> PASSAGE RETENU:
'''

Pour assumer pleinement son rôle de stratège, l'Etat doit au préalable répondre à la question suivante : quelle recherche pour quelle France ? Avec une dépense de recherche et développement de la France représentant 2,24 % du PIB, notre pays n'a jamais atteint l'objectif de la stratégie de Lisbonne de 2000, qui fixait ce taux à 3 % du PIB. Les moyens pour y parvenir sont connus : investir davantage dans la recherche publique, mais également encourager le développement de la recherche privée. Aucun gouvernement toutes majorités confondues n'y est parvenu. Au cours de la campagne présidentielle, le candidat Emmanuel Macron s'y est engagé. Nous observerons donc avec attention l'action de l'actuel Gouvernement et ses résultats dans ce domaine. D'ores et déjà, une piste devrait être privilégiée : renforcer davantage les Instituts Carnot qui assurent avec efficacité le lien entre recherche et innovation et incitent les entreprises, et notamment les PME, à investir dans la recherche.

'''

> LIGNES DE DONNÉES:
'''

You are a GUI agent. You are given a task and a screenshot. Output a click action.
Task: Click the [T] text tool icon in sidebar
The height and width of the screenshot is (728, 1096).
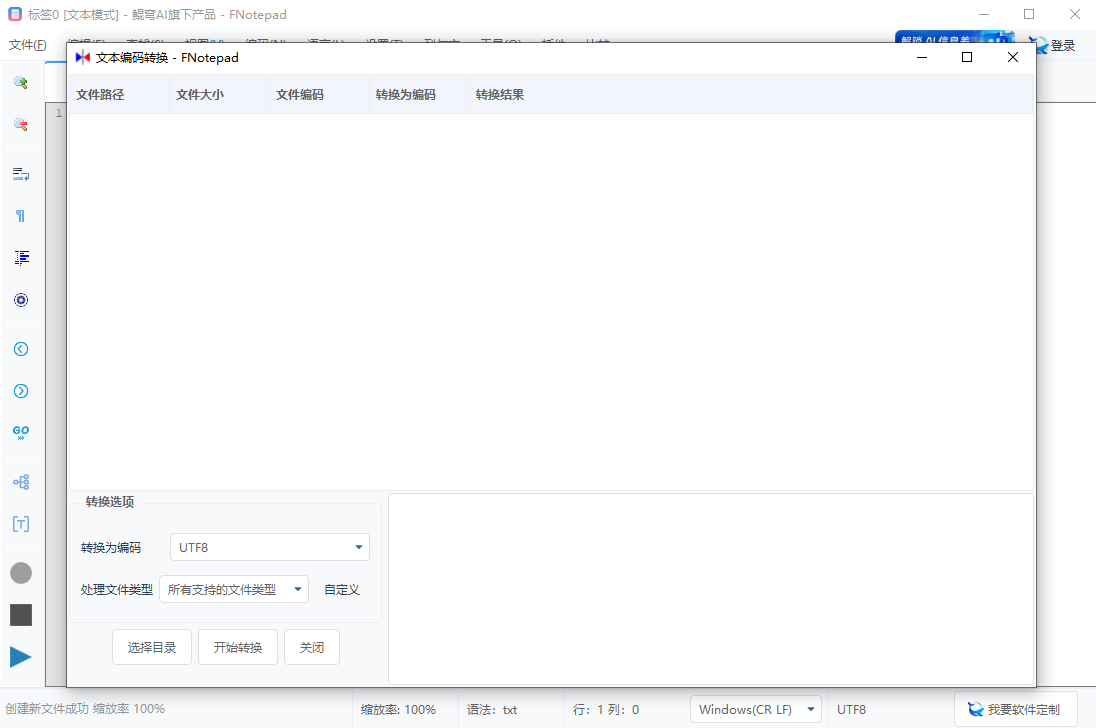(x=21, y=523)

'''
'''

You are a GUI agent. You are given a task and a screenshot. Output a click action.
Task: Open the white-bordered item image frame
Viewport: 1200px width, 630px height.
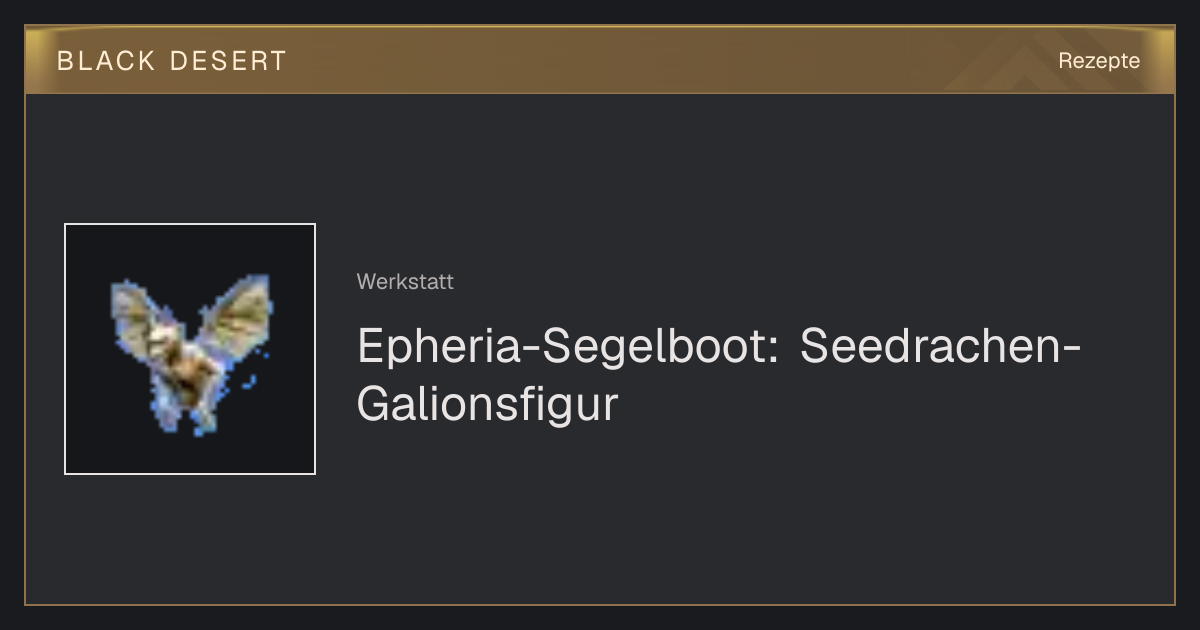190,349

'''

> DÉFI 1:
Relevez toutes les valeurs chiffrées qui figurent dans le passage retenu.
> DÉFI 2:
Extrayez des enregistrements chaque ligne qui contient le mot «width», en tenant compte de la casse.

> RÉSULTAT 1:
2,24 % ; 2000 ; 3 %

> RÉSULTAT 2:
The height and width of the screenshot is (728, 1096).
Viewport: 1200px width, 630px height.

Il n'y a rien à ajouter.